EXERCISE INSTRUCTIONS:
Only the lines from the one containing "You are a computer-use agent." through the end of the records should be retyped, exactly and including both ends; pictures stay out.
EXCERPTED DATA section start
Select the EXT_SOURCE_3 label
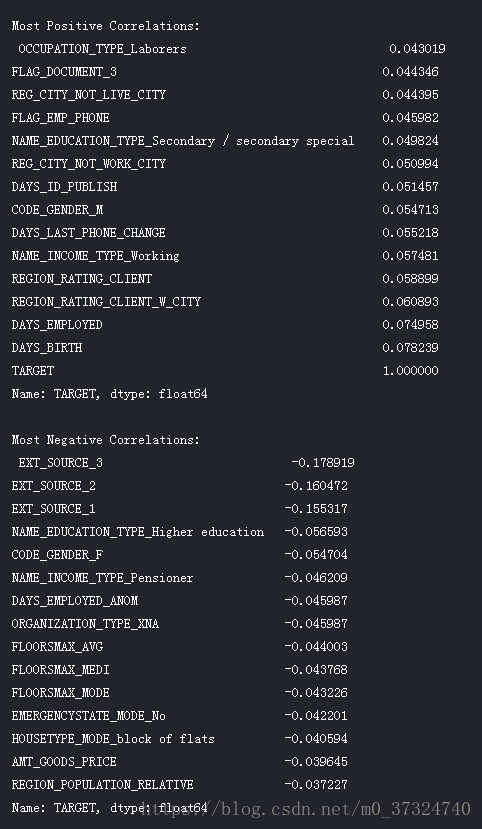 pos(61,463)
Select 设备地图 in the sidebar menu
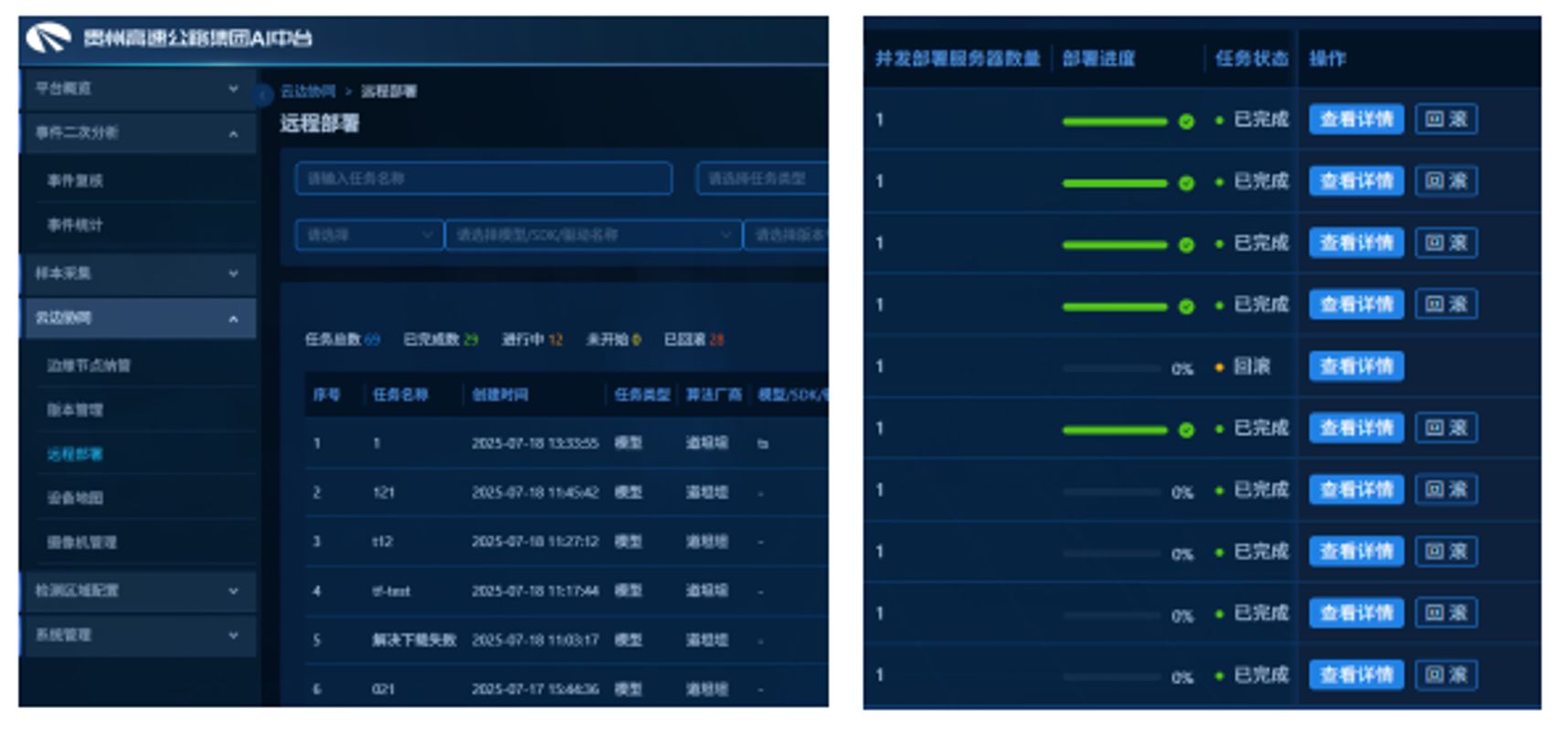 coord(75,498)
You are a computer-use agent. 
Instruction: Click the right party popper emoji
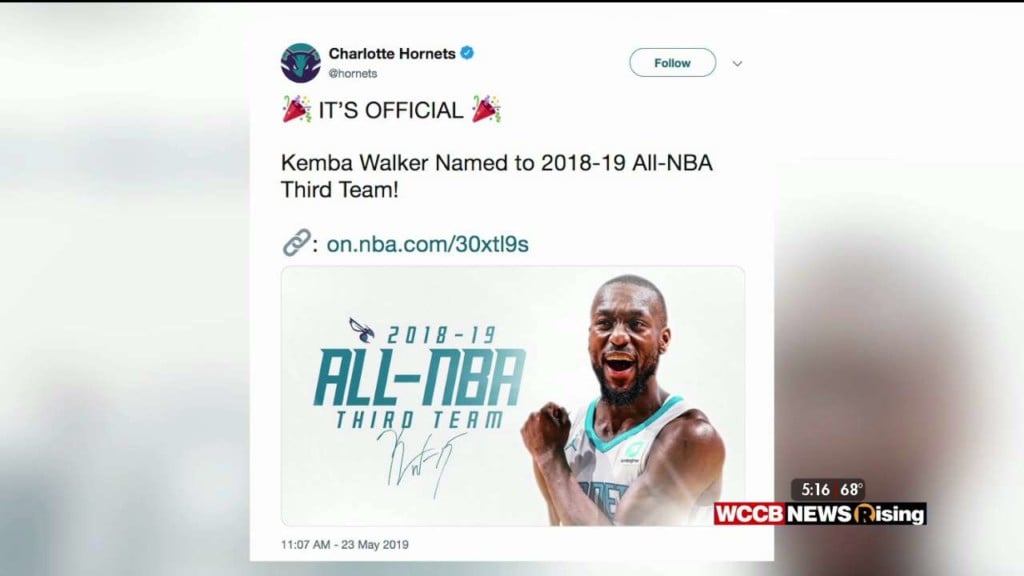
EXCERPTED DATA section end
REPLY:
You are a computer-use agent. 
Instruction: Click the right party popper emoji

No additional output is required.